2021-12-18T19:53:32.314620434Z [pvc-856e2327-6920-4a44-bd43-a65b7aa83692-r-5edc2dbc] time="2021-12-18T19:53:32Z" level=info msg="Sending file volume-snap-2952a86b-721e-4738-8985-0e3168266795.img to 10.42.2.115:10186"
2021-12-18T19:53:32.315203333Z [pvc-856e2327-6920-4a44-bd43-a65b7aa83692-r-5edc2dbc] time="2021-12-18T19:53:32Z" level=info msg="source file size: 68719476736, setting up directIO: true"
2021-12-18T19:53:32.315264139Z time="2021-12-18T19:53:32Z" level=warning msg="Failed to open server: 10.42.2.115:10186, Retrying..."
2021-12-18T19:55:07.624976559Z [pvc-856e2327-6920-4a44-bd43-a65b7aa83692-r-5edc2dbc] time="2021-12-18T19:55:07Z" level=error msg="writeData for batchInterval: [  744096:  744128]( 32) failed, err: writeData failed, err: Post \"http://10.42.2.115:10186/v1-ssync/writeData?begin=3047817216&end=3047948288\": context deadline exceeded (Client.Timeout exceeded while awaiting headers)"
2021-12-18T19:55:07.625961743Z [pvc-856e2327-6920-4a44-bd43-a65b7aa83692-r-5edc2dbc] time="2021-12-18T19:55:07Z" level=error msg="getServerChecksum batchInterval:[  739744:  739776]( 32) failed, err: getChecksum failed, err: Get \"http://10.42.2.115:10186/v1-ssync/getChecksum?begin=3029991424&end=3030122496\": context deadline exceeded (Client.Timeout exceeded while awaiting headers)"
2021-12-18T19:55:07.626020514Z time="2021-12-18T19:55:07Z" level=error msg="getServerChecksum batchInterval:[  683360:  683392]( 32) failed, err: getChecksum failed, err: Get \"http://10.42.2.115:10186/v1-ssync/getChecksum?begin=2799042560&end=2799173632\": context deadline exceeded (Client.Timeout exceeded while awaiting headers)"
2021-12-18T19:55:07.626032036Z time="2021-12-18T19:55:07Z" level=error msg="getServerChecksum batchInterval:[  719072:  719104]( 32) failed, err: getChecksum failed, err: Get \"http://10.42.2.115:10186/v1-ssync/getChecksum?begin=2945318912&end=2945449984\": context deadline exceeded (Client.Timeout exceeded while awaiting headers)"

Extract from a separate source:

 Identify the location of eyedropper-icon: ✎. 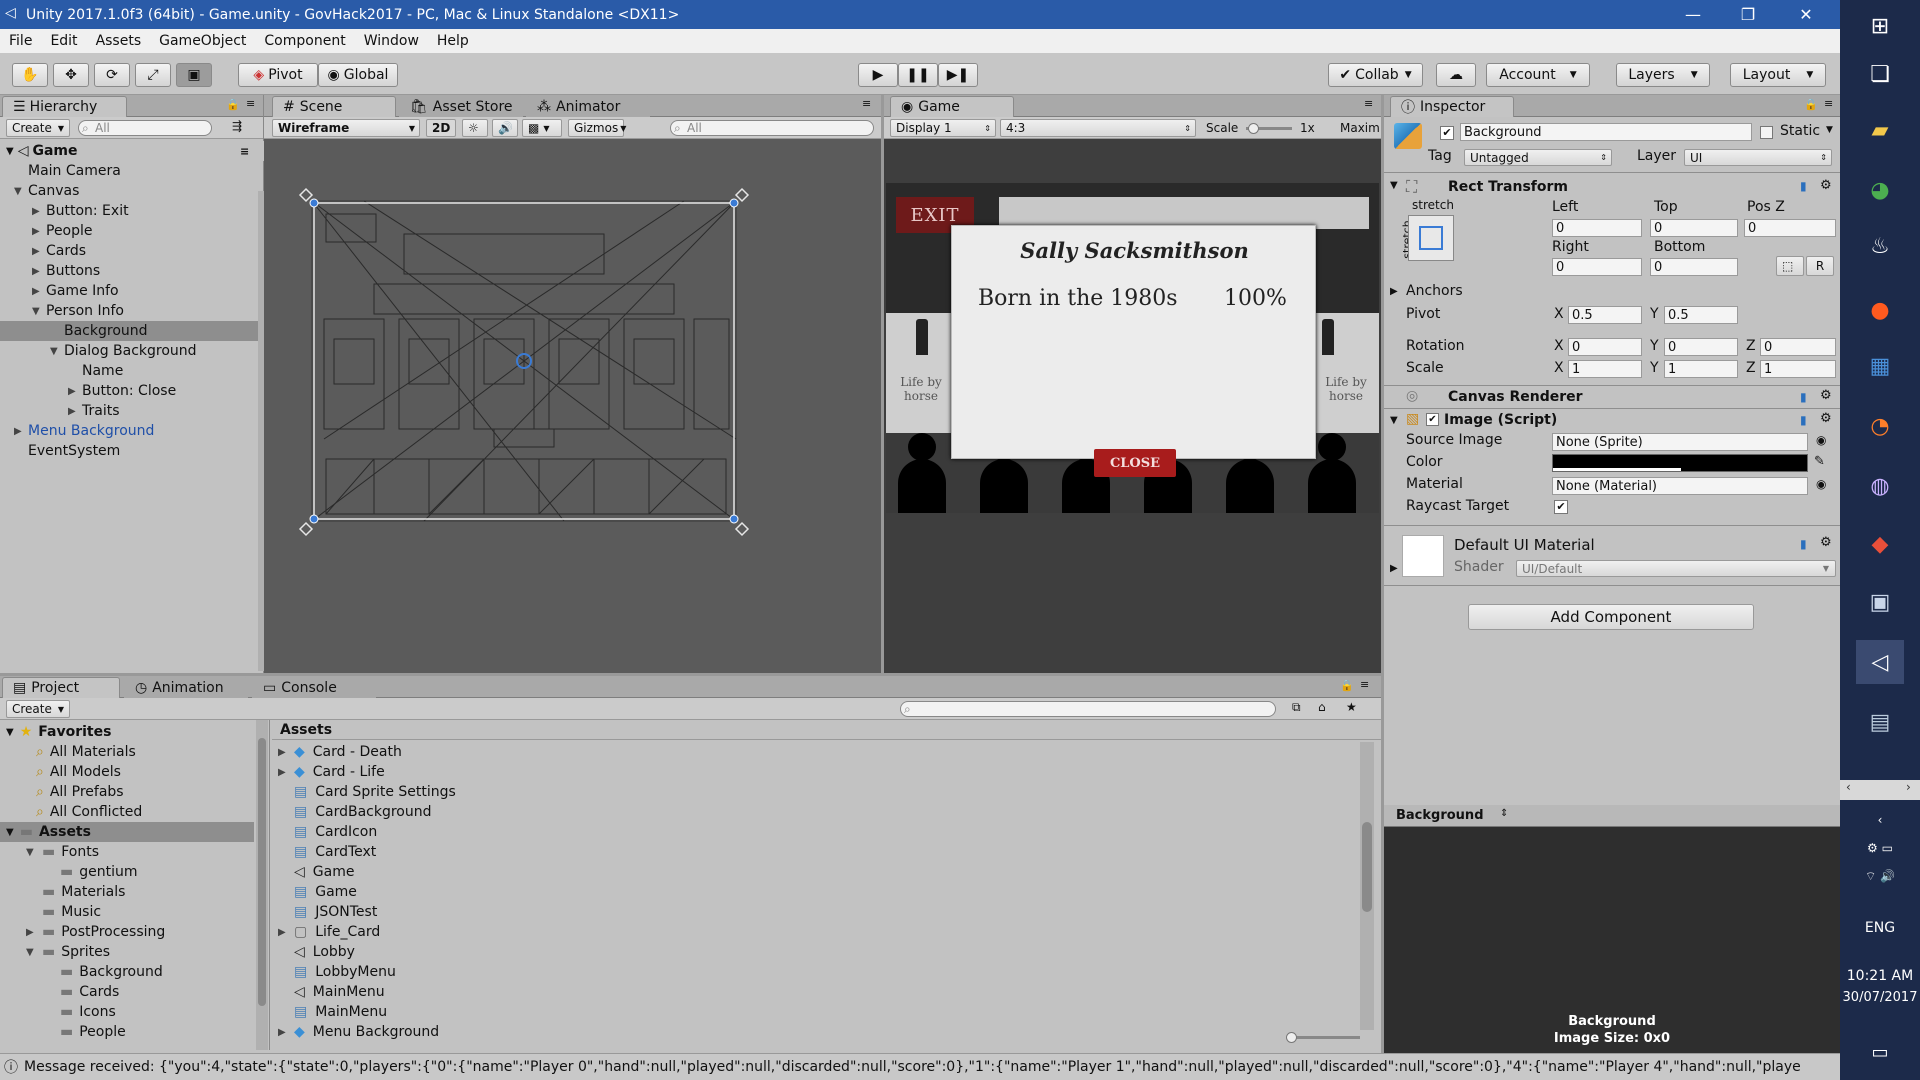
(1820, 462).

But finally, the rebuilding succeeded, the volume should work fine.

shuo-wu commented 2 years ago

@joshimoo @innobead @yasker Do we need to refactor/improve the rebuilding progress for this kind of case?

joshimoo commented 2 years ago

I agree a refactor for our progress tracking in general would be nice to have. Good job on the investigation we should also evaluate our timeout handling/strategy.

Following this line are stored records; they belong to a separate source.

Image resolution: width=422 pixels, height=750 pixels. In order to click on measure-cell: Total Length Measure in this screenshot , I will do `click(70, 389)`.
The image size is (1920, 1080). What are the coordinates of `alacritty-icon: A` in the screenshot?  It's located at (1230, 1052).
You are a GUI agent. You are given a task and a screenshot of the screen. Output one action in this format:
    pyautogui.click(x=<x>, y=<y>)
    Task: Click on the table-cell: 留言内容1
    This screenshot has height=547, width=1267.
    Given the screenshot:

I previously mentioned that I don't really like the way we calculate the progress for some operations (snapshot stuff), since the progress calculation shouldn't require counting instead we know bytePosition and maxPosition. So no counting should be needed, this would also fix the above issue where we double count N bytes.

innobead commented 2 years ago

Because it’s finally working, I would say this is low priority but we definitely need to fix it later.